### GOAL OF THE EXERCISE
Count how many lines in the following data hold the word "price". Your answer is the number and nothing else.
══ LISTED RECORDS
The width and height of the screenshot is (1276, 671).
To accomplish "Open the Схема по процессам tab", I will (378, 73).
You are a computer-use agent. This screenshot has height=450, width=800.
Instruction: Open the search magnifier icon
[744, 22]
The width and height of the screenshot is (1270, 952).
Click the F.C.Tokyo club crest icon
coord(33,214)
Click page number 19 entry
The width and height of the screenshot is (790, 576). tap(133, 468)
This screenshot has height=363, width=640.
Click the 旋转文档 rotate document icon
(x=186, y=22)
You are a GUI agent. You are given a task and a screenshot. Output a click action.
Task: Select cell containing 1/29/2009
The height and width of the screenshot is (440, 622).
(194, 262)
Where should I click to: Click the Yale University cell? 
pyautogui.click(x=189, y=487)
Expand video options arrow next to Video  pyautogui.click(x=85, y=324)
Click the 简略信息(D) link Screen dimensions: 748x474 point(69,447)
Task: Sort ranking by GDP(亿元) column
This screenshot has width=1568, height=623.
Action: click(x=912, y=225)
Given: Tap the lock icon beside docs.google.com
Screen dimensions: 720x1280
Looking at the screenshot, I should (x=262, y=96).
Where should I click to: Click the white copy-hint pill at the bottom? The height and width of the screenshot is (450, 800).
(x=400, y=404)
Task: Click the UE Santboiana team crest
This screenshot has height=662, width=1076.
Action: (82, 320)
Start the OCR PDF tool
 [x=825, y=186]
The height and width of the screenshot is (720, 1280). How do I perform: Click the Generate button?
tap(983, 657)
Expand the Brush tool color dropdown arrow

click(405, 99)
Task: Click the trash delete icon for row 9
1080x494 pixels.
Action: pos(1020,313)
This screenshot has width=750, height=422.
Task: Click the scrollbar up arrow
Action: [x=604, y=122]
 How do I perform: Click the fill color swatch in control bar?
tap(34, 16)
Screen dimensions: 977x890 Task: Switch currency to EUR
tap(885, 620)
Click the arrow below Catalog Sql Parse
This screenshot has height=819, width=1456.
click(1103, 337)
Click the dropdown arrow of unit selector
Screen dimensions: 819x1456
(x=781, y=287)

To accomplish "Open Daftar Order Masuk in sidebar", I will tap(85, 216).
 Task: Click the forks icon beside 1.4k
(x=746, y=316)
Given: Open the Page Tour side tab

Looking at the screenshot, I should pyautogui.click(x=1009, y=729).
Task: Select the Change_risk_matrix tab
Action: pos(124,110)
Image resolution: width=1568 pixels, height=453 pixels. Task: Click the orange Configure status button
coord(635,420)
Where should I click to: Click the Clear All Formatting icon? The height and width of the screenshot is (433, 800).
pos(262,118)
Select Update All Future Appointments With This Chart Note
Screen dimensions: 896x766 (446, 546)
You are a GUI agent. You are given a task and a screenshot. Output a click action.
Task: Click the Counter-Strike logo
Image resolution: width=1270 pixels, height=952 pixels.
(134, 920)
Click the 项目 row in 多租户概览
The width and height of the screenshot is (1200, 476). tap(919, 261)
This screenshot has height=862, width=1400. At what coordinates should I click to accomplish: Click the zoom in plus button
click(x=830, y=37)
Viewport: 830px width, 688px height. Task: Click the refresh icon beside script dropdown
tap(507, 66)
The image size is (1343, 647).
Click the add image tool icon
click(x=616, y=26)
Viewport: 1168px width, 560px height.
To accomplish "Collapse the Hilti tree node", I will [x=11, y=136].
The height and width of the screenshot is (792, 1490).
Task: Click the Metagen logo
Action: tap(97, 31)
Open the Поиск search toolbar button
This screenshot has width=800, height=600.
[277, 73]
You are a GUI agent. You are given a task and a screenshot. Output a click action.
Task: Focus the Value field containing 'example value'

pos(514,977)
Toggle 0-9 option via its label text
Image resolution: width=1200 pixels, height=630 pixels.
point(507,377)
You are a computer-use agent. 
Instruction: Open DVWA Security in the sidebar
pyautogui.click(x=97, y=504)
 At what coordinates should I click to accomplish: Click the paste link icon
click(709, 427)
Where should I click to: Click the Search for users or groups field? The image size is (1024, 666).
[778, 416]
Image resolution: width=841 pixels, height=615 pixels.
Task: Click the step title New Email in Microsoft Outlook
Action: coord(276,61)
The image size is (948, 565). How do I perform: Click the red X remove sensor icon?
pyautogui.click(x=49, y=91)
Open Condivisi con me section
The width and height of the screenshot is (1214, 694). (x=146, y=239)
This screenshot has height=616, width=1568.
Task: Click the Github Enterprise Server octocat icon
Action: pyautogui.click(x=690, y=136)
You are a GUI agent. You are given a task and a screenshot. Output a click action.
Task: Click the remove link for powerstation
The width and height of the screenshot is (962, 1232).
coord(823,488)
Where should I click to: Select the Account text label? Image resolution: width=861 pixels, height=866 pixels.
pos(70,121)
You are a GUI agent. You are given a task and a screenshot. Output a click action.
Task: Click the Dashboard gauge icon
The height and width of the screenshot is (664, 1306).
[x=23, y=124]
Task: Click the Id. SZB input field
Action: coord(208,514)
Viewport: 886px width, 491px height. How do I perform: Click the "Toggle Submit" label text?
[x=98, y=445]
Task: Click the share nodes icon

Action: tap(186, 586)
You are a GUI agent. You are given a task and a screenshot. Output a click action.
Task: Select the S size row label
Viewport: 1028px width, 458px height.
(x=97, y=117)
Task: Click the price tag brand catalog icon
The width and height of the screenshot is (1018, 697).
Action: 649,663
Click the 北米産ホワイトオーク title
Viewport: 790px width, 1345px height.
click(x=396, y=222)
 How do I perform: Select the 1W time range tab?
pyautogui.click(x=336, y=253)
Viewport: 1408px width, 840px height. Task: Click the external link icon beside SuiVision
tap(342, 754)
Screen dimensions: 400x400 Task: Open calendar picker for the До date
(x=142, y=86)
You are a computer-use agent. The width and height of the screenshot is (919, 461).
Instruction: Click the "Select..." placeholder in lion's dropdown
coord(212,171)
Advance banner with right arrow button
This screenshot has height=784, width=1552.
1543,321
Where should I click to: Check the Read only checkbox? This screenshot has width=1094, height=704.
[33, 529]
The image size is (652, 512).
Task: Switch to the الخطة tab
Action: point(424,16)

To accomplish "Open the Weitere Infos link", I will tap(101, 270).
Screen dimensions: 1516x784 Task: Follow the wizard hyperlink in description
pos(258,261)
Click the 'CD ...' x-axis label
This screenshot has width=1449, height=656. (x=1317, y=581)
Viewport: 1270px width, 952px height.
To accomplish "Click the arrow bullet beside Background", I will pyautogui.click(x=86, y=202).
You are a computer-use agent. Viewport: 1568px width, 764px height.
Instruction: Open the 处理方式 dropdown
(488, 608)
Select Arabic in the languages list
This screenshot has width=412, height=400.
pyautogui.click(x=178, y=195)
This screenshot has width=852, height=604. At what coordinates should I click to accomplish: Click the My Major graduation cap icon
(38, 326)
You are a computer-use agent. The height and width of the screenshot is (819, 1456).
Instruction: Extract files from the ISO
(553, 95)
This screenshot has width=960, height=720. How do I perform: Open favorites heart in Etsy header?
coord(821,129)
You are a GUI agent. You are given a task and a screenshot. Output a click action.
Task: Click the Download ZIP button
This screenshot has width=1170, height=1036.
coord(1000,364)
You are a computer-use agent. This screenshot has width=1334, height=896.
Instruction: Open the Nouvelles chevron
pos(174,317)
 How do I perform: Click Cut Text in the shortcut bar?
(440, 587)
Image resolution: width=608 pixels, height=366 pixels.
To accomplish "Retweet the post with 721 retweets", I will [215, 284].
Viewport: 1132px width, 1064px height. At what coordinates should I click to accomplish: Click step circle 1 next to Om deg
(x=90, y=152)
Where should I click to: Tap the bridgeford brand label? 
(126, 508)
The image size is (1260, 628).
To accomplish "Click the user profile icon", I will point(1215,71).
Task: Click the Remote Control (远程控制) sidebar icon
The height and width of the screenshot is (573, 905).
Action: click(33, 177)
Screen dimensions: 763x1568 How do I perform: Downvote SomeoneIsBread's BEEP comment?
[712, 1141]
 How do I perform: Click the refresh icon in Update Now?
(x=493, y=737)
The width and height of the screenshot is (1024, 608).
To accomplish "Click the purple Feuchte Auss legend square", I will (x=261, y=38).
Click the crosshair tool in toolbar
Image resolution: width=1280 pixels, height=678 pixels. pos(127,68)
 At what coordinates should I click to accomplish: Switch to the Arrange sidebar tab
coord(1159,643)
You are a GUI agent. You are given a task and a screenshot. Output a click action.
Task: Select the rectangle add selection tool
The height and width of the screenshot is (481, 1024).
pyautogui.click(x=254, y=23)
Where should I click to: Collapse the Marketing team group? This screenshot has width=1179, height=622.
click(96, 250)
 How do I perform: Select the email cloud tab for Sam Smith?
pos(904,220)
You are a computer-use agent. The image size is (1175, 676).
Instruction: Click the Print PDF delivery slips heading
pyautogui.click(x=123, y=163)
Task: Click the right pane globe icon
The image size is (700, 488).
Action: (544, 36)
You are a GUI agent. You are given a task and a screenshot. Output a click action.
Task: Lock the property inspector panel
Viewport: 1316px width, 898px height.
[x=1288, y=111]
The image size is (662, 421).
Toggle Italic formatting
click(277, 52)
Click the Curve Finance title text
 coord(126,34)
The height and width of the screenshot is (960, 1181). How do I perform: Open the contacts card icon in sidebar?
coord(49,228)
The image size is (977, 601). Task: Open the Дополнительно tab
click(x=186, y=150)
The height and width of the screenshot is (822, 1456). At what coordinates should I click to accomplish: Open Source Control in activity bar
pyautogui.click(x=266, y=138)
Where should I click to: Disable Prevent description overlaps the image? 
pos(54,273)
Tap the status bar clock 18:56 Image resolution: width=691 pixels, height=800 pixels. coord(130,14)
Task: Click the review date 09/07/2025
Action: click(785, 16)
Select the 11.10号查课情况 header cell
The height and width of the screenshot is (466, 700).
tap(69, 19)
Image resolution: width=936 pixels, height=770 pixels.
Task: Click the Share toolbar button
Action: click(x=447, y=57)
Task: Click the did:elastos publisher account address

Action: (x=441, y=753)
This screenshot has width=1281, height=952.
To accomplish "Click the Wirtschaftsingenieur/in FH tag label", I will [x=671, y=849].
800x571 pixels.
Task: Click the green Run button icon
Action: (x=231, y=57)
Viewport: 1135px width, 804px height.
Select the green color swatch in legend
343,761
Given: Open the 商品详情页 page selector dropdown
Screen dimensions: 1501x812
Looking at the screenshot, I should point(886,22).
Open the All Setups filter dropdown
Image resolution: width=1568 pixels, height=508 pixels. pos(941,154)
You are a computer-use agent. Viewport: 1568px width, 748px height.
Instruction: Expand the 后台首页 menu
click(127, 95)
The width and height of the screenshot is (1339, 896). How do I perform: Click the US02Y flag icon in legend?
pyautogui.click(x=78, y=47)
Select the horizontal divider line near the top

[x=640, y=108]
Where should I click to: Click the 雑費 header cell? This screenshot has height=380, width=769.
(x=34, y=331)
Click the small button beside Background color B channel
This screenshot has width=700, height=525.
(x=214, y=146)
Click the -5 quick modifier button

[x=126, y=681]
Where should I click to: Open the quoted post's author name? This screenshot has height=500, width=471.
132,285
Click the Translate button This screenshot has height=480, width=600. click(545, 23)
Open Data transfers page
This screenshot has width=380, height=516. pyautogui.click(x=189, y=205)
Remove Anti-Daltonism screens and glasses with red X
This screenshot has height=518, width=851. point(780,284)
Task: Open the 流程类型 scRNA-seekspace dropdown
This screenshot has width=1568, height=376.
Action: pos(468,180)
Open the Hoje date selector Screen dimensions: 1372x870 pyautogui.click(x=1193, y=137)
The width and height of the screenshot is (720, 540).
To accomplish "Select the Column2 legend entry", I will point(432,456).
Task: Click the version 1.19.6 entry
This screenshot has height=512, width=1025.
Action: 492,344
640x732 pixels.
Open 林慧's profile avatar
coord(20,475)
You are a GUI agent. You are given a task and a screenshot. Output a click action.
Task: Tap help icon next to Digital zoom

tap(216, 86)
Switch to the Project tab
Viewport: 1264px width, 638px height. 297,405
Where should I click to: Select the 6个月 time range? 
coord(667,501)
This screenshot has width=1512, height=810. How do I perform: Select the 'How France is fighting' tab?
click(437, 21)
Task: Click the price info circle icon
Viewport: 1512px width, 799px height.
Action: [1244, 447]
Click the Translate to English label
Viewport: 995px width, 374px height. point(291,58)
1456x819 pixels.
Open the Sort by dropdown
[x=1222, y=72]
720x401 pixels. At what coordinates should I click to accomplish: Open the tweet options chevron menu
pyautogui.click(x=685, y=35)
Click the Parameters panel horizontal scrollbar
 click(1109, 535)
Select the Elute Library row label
════
### RESPONSE AREA
2